Cutaneous involvement of DM is often found at areas that are stretched and/or rubbed. Mechanical stress associated with the stretching of skin over joints could cause such skin disease. Microtrauma and/or ischemia from stretching at these sites could be a local factor. Around orbital areas, blinking is constantly performed during waking hours by the movement of the upper eyelids, which could also be a pathogenic factor.

The involvement of the face and extensor sides of the arms may be related to sun exposure in some patients with DM. These environmental stresses on the skin are known to be provoking factors of the Köbner phenomenon (isomorphic response).

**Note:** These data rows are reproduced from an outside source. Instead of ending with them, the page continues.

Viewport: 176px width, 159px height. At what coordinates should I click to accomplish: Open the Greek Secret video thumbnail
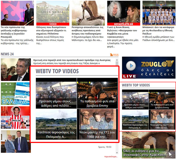53,12
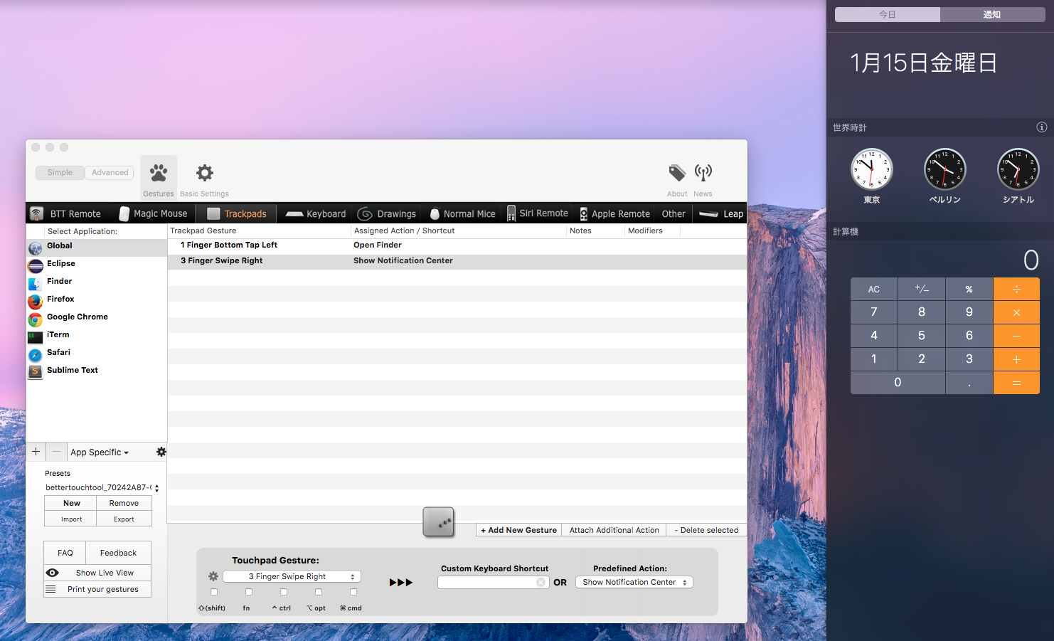
Task: Switch to the 通知 tab in Notification Center
Action: (x=992, y=14)
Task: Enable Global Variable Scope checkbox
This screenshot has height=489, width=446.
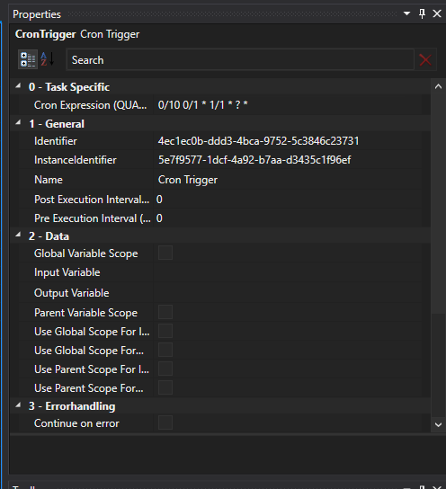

The Köbner phenomenon, which was first described in psoriatic skin by Dr. Heinlich Köbner in 1876, is seen not only in autoimmune inflammatory dermatitis but also in the skin of patients with systemic autoimmune disease (lupus, dermatomyositis, etc.) and sarcoidosis [54]. Although the pathophysiology of the Köbner phenomenon has not been clarified, environmental stimuli are known to cause many inflammatory substances, including various cytokines, stress proteins, and adhesion molecules, to be released in local tissues, suggesting a cause of Köbner phenomenon. Also, some autoantigens are released from intracellular areas [55] and could be fragmented [56]. Future studies will be necessary to investigate whether UV light or other stimuli affect expression, structure, or subcellular localization of autoantigens targeted by MAA in the skin [57].